• Work required: Will you quote precisely the lines that run from the top of the material below to the line containing "ZDTA (29, 1318)", both ends included?

• Source data:
—————
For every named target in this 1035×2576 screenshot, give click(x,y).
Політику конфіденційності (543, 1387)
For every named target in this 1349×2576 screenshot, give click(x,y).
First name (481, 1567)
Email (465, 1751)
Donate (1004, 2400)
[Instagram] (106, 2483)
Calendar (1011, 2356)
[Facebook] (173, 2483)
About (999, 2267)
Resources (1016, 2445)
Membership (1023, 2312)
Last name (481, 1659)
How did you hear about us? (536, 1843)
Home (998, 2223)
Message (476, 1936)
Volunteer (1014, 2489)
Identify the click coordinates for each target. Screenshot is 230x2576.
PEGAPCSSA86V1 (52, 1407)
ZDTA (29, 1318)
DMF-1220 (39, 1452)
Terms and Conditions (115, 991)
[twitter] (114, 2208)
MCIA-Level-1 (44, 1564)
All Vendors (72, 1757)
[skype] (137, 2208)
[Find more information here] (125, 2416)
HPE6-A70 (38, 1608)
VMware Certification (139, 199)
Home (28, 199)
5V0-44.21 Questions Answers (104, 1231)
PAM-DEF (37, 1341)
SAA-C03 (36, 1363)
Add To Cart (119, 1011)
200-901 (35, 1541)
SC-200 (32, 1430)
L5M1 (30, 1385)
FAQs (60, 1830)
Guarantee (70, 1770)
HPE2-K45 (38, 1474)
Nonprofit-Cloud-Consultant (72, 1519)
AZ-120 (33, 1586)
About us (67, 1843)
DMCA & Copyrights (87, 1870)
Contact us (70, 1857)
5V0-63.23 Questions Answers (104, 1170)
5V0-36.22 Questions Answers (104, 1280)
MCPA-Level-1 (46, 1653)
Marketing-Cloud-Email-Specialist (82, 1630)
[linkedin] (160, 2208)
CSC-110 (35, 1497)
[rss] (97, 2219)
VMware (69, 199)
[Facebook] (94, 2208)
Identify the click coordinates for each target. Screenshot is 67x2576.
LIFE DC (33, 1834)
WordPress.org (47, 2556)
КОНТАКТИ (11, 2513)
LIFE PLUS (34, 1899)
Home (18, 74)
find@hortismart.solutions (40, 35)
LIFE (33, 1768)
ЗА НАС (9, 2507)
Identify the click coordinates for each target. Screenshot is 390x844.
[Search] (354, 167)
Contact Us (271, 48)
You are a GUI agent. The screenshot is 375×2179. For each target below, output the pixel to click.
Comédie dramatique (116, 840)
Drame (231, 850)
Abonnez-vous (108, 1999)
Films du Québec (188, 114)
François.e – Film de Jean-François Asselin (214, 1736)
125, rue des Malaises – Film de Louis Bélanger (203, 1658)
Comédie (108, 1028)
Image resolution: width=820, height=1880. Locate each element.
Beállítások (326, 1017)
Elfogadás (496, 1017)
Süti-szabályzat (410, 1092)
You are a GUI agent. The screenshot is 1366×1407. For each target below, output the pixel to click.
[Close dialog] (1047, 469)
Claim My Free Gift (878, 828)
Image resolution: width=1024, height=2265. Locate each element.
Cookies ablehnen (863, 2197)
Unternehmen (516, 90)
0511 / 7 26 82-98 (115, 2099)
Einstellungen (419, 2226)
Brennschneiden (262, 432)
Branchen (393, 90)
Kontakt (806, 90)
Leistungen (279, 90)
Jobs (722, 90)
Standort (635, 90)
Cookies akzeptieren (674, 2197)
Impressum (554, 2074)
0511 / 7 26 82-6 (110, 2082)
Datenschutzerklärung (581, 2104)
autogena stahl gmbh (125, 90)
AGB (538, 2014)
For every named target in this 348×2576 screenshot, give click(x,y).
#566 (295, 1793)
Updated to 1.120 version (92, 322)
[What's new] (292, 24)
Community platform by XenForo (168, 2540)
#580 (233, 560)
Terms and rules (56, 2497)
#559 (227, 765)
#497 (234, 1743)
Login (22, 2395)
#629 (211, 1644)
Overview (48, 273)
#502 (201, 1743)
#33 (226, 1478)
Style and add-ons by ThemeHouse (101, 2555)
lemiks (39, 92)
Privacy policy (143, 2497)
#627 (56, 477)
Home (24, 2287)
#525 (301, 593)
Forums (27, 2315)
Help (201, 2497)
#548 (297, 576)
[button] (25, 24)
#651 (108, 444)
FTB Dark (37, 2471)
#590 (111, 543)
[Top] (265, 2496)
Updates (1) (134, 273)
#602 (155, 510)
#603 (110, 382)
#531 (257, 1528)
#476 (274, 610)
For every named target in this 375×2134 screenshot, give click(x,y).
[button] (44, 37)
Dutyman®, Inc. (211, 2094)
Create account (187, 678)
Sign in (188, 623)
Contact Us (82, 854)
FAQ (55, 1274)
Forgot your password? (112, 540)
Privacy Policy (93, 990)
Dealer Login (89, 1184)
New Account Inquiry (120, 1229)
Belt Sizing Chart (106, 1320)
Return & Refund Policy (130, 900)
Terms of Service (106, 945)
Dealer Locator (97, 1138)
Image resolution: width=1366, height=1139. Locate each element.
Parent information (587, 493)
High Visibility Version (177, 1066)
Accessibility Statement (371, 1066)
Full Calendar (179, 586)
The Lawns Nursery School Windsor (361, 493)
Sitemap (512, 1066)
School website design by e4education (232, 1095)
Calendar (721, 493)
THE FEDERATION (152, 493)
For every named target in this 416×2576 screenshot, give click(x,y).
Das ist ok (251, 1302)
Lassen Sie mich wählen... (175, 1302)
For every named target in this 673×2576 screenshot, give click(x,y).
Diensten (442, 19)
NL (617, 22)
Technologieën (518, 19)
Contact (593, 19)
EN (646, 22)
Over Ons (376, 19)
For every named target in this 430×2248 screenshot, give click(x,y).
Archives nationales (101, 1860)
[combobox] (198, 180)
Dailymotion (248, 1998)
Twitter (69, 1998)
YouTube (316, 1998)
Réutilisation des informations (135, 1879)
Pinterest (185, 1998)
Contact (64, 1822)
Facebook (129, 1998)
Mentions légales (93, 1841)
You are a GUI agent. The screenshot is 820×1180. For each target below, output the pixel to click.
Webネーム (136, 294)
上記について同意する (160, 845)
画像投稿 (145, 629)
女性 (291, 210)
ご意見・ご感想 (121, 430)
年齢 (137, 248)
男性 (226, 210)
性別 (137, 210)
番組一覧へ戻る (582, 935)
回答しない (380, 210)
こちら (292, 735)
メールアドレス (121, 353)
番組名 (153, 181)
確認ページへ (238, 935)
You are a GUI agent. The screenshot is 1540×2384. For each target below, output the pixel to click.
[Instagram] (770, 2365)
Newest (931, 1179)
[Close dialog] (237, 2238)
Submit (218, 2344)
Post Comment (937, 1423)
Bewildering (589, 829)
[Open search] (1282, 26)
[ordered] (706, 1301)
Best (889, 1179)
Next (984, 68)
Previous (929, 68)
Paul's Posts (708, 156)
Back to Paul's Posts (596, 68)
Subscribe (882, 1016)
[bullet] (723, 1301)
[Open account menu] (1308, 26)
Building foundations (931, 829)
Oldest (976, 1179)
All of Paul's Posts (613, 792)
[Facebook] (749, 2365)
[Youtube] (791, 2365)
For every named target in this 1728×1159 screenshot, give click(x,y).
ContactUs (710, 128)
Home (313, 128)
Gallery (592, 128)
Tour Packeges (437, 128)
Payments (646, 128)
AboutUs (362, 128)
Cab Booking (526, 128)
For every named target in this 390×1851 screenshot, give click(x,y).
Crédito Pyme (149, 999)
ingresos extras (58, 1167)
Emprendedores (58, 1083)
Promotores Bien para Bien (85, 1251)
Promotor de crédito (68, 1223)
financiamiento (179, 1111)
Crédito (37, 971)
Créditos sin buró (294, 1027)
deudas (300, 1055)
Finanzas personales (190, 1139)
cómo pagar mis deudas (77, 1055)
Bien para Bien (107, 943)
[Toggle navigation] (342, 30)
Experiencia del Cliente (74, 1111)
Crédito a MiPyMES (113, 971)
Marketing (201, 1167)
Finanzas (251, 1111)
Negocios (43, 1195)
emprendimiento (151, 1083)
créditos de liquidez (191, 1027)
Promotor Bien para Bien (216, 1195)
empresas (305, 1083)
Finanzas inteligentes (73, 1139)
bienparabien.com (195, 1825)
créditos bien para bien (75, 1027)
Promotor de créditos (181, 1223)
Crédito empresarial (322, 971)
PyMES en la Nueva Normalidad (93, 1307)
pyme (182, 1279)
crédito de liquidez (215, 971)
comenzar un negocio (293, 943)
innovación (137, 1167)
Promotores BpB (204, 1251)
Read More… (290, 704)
—————
• Exercise output:
For every named target in this 1035×2576 screenshot, give click(x,y).
Політику конфіденційності (543, 1387)
For every named target in this 1349×2576 screenshot, give click(x,y).
First name (481, 1567)
Email (465, 1751)
Donate (1004, 2400)
[Instagram] (106, 2483)
Calendar (1011, 2356)
[Facebook] (173, 2483)
About (999, 2267)
Resources (1016, 2445)
Membership (1023, 2312)
Last name (481, 1659)
How did you hear about us? (536, 1843)
Home (998, 2223)
Message (476, 1936)
Volunteer (1014, 2489)
Identify the click coordinates for each target. Screenshot is 230x2576.
PEGAPCSSA86V1 (52, 1407)
ZDTA (29, 1318)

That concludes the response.